Media Contacts and Material Requests:
George Braddock, Creative Housing Solutions, email@example.com, (541) 953-6219
Kaarin Knudson, Rowell Brokaw Architects, firstname.lastname@example.org, (541) 485-1003
September 6, 2011
FOR IMMEDIATE RELEASE
Making Homes That Work: A Resource Guide for Families Living with Autism Spectrum Disorder + Co-occurring Behaviors
A new resource for policymakers, caseworkers and families living with Autism Spectrum Disorder (ASD) and co-occurring behaviors.
Developed by Creative Housing Solutions LLC and Rowell Brokaw Architects PC, “Making Homes That Work” explains how conventional housing often fails families and individuals experiencing significant ASD, and how appropriate, cost-effective modifications to the home environment can support an individual with disability living a more independent, self-directed life.
“This resource guide makes the case for including environmental assessment and home modifications in person-centered planning,” write George Braddock and John Rowell, authors of the guide. “Traditionally, the environment has been viewed as neutral, and assistance for families in crisis has focused on human supports. This project challenges the prevailing assumptions that human supports alone are enough. It suggests that the right physical environment can help individuals and families experiencing ASD and co-occurring behaviors to live full, meaningful and rich self-directed lives, thereby making human supports more effective.”
“Making Homes That Work” includes a step-by-step process by which caregivers can assess the home environment and implement modifications that are person-centered, and that respect the diversity of family and individual situations. The guide identifies patterns of activity and interaction that are common to many people with significant ASD, and documents the “Six Most Common Modifications” that support individuals with ASD remaining in the family home. Strategies that address the “Specific Challenges” of co-occurring behavior and aggression are also included.
The methods and recommendations presented in the guide are drawn from the authors’ 25 years of experience working on more than 1,500 projects for families and individuals experiencing disability. A series of Case Studies show how families have modified their homes and seen substantial improvements in quality of life and their ability to live together. Graphic cost comparisons illustrate how environmental modifications with inhome supports cost remarkably little in comparison with out-of-home placement.

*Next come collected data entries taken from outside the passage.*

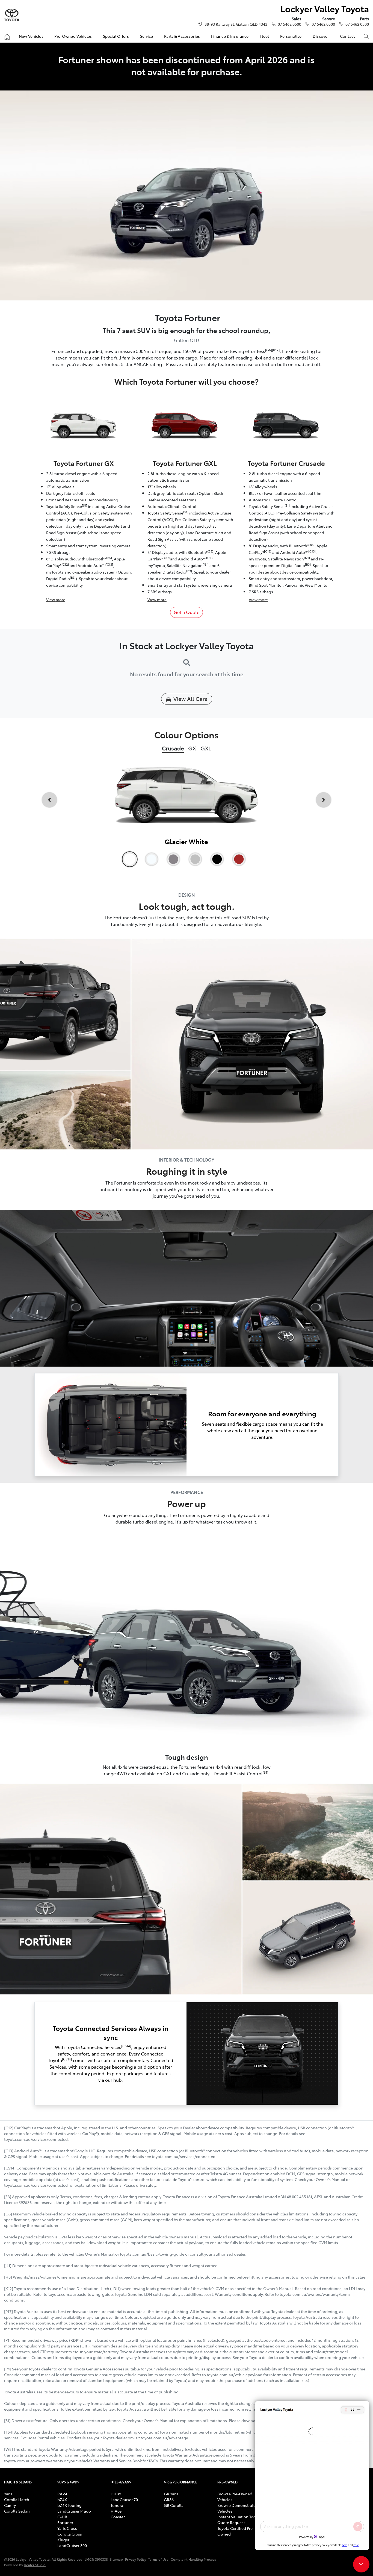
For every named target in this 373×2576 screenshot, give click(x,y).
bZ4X (62, 2499)
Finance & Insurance (230, 36)
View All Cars (190, 698)
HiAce (116, 2511)
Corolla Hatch (16, 2499)
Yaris (8, 2493)
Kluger (63, 2539)
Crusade (173, 748)
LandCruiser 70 (124, 2499)
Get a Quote (186, 612)
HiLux (116, 2493)
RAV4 (62, 2493)
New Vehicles (31, 36)
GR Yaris (171, 2493)
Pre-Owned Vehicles (73, 36)
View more (55, 599)
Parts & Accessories (182, 36)
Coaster (118, 2516)
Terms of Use (158, 2559)
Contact (347, 36)
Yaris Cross (67, 2528)
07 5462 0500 (289, 24)
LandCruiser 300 (72, 2545)
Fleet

“People experiencing significant ASD can continue to live in their own homes for as long as they wish—provided they have appropriate support and they have the right physical environment,” write the authors. This project was funded by the New York State Office for People with Developmental Disabilities (OPWDD) with support from Lucinda Grant-Griffin, director of the Office of Housing Initiatives & Supports. It was made possible by the pioneering efforts of families who have transformed their homes and shared their experiences.
ABOUT THE AUTHORS
George Braddock, President of Creative Housing Solutions LLC, has pioneered the application of person-centered planning principles to the design and construction of homes for people with disabilities. John Rowell, AIA, NCARB, is a principal of Rowell Brokaw Architects, PC. in Eugene, Oregon, and a licensed architect in four states. He has been designing and researching environments for persons with developmental disabilities for 15 years, many in collaboration with George Braddock.